§ ACTIVITY: With no additions or omissions, print the listing that follows.

§ DATA TO USE:
┄┄┄┄┄┄┄┄┄┄┄┄┄┄┄┄┄┄┄┄
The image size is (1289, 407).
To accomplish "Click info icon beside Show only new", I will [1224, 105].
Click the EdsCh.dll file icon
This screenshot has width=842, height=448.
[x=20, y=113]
┄┄┄┄┄┄┄┄┄┄┄┄┄┄┄┄┄┄┄┄
§ RESPONSE FOR THIS EXERCISE:
The image size is (1289, 407).
To accomplish "Click info icon beside Show only new", I will [1224, 105].
Click the EdsCh.dll file icon
This screenshot has width=842, height=448.
[x=20, y=113]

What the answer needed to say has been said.